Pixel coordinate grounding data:

+--

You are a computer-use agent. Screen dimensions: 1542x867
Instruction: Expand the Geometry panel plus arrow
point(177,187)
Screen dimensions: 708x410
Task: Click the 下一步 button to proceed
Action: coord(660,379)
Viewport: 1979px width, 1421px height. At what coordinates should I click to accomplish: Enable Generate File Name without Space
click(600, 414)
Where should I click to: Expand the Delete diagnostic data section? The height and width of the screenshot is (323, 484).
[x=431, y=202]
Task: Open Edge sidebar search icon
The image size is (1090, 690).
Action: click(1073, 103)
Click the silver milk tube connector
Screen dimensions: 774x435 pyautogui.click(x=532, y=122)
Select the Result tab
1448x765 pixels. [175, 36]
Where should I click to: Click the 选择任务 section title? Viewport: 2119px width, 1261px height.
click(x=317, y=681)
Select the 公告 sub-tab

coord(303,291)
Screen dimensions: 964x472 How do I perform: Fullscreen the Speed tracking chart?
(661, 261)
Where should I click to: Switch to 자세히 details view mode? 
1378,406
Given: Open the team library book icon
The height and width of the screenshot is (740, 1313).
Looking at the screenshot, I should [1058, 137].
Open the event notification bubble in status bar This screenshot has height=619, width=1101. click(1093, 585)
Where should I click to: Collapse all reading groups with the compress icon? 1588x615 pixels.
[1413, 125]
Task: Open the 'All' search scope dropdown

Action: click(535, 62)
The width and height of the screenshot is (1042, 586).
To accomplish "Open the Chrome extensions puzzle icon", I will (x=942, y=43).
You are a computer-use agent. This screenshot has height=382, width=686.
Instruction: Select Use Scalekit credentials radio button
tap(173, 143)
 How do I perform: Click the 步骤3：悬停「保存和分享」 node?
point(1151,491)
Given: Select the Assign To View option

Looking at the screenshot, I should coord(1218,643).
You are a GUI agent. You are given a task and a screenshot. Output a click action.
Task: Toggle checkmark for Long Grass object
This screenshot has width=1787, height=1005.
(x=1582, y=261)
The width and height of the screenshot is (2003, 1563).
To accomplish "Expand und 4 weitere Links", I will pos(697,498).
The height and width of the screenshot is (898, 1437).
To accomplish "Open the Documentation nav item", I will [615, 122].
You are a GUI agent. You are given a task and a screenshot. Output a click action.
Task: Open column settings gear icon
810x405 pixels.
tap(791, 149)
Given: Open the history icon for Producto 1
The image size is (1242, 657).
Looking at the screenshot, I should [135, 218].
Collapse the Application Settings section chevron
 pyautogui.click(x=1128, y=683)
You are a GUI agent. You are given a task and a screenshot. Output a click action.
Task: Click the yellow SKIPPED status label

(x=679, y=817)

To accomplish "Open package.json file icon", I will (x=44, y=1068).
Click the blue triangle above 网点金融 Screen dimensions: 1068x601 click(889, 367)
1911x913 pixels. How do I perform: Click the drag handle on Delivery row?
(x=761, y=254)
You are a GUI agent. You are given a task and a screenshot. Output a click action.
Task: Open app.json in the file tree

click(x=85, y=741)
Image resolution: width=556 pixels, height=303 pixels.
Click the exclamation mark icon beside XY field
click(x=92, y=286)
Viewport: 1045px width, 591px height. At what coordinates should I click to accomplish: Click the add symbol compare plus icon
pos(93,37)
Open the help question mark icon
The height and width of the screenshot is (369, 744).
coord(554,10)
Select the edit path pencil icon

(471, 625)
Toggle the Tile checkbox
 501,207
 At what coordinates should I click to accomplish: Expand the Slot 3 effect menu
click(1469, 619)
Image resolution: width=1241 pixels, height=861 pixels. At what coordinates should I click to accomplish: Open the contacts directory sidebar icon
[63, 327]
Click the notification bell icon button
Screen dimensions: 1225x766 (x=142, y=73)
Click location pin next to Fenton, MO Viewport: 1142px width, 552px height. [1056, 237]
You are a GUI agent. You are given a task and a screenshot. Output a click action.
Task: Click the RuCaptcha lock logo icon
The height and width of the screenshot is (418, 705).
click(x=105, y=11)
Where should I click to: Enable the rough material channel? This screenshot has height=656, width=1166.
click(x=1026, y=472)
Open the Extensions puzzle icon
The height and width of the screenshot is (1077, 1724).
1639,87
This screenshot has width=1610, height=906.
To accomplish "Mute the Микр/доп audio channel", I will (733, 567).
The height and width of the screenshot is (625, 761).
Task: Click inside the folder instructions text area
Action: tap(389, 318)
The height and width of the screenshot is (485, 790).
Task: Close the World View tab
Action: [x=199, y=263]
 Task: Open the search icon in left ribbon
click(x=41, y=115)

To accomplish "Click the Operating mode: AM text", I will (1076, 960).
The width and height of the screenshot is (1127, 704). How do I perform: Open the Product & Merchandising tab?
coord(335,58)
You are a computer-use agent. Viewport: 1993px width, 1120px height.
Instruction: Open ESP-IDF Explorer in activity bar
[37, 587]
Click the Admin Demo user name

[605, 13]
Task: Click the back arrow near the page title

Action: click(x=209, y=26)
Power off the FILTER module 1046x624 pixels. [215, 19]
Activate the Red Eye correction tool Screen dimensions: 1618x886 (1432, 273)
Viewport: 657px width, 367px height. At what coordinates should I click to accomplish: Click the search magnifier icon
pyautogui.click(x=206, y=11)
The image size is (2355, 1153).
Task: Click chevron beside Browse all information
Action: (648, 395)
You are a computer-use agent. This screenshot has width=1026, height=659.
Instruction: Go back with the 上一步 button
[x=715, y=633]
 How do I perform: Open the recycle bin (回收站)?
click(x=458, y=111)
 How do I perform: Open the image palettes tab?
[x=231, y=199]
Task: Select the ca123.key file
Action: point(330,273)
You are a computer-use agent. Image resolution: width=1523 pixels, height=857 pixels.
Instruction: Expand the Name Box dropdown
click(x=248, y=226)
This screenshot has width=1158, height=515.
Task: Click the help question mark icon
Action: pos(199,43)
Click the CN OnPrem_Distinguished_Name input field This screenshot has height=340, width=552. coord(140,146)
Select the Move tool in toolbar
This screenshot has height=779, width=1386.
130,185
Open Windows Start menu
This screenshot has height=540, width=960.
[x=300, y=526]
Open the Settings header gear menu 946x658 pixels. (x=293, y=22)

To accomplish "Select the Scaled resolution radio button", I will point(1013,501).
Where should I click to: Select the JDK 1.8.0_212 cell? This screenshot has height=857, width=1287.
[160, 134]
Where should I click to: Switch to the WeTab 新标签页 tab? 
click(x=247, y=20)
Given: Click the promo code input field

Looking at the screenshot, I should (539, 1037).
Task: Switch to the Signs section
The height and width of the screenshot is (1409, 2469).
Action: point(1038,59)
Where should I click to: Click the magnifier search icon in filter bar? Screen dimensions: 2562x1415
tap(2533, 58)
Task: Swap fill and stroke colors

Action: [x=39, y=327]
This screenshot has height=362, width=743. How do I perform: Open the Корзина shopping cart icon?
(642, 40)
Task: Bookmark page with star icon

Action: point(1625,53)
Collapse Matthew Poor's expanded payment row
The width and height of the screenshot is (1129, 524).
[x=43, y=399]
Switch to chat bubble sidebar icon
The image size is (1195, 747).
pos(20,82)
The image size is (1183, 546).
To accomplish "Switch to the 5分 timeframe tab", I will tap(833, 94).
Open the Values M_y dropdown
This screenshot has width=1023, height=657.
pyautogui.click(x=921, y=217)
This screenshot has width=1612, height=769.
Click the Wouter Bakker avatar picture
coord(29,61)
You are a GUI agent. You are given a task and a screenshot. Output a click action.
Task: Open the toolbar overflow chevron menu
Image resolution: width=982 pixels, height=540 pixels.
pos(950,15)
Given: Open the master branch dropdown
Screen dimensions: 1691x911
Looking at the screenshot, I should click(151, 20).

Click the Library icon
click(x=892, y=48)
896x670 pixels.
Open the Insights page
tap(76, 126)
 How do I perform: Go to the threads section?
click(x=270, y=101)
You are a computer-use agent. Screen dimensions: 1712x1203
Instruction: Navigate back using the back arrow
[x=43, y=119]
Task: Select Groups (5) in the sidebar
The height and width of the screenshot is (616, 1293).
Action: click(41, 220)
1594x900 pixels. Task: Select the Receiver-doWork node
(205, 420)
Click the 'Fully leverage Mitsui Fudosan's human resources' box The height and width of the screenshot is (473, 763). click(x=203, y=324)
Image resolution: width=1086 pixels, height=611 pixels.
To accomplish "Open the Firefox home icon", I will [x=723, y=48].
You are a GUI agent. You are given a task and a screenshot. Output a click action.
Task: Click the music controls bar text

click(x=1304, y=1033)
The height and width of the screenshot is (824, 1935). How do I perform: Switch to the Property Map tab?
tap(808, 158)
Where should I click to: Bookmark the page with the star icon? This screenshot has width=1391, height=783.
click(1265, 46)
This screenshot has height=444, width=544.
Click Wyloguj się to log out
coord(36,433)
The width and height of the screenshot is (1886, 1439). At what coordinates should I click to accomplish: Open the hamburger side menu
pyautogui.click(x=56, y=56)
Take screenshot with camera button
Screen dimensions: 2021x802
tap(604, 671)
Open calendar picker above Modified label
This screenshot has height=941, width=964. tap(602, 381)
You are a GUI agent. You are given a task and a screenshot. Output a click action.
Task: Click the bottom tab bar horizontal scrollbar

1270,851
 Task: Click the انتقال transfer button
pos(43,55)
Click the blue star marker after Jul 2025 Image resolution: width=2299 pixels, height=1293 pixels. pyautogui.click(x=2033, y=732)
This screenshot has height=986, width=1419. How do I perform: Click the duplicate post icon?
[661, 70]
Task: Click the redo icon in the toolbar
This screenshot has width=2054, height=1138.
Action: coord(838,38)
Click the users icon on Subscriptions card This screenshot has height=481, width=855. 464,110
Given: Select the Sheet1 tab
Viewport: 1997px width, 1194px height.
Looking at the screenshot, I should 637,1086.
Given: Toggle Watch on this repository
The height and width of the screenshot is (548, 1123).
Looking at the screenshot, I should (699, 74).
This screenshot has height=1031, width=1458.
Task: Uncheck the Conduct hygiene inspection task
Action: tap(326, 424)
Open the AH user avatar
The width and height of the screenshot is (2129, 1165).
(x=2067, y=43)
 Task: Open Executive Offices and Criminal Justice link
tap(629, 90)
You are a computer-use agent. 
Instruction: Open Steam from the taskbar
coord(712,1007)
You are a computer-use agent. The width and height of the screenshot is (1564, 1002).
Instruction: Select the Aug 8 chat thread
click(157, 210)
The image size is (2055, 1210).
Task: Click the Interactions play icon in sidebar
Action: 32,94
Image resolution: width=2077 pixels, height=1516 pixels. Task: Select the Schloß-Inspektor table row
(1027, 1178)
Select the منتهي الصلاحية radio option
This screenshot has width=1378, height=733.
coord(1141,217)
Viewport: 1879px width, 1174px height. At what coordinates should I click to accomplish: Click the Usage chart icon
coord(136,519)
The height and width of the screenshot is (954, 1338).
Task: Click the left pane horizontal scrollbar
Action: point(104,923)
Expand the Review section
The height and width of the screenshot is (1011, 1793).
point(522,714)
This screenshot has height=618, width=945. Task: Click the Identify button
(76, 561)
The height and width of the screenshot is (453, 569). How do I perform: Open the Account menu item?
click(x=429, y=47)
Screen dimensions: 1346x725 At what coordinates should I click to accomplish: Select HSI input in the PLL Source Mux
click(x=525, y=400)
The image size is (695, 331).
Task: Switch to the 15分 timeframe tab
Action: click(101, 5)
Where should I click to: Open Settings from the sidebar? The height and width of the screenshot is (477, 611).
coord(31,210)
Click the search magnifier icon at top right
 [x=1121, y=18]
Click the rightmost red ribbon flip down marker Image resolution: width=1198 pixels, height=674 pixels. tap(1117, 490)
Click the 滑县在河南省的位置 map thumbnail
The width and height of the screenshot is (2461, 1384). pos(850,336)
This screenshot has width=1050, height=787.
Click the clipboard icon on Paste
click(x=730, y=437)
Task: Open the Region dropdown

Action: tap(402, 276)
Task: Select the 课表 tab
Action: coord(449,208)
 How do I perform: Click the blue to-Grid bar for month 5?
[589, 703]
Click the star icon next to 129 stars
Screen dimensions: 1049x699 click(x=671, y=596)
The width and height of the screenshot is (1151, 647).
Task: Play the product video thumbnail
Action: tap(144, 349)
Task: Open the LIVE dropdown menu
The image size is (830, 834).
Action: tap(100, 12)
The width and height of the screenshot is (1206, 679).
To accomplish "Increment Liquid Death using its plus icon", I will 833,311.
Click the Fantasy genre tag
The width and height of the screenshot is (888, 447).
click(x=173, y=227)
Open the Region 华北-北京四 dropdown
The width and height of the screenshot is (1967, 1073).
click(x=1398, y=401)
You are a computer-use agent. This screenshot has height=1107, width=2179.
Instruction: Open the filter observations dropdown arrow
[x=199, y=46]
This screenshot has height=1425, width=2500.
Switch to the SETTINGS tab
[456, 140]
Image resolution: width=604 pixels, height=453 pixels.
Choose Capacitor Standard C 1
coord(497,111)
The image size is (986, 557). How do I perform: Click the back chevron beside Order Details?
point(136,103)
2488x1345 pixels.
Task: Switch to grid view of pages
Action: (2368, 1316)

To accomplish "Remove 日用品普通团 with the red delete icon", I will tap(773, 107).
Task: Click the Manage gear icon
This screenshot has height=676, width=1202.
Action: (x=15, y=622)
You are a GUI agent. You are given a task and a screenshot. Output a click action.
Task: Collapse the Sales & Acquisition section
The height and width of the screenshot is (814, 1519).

+--

**Task statement**: Above are records; repeat only the lines starting at the line with "The width and height of the screenshot is (1129, 524)." and ending at the line with "Open the Values M_y dropdown", exactly as they appear, both included.

**Worked solution**:
The width and height of the screenshot is (1129, 524).
[x=43, y=399]
Switch to chat bubble sidebar icon
The image size is (1195, 747).
pos(20,82)
The image size is (1183, 546).
To accomplish "Switch to the 5分 timeframe tab", I will tap(833, 94).
Open the Values M_y dropdown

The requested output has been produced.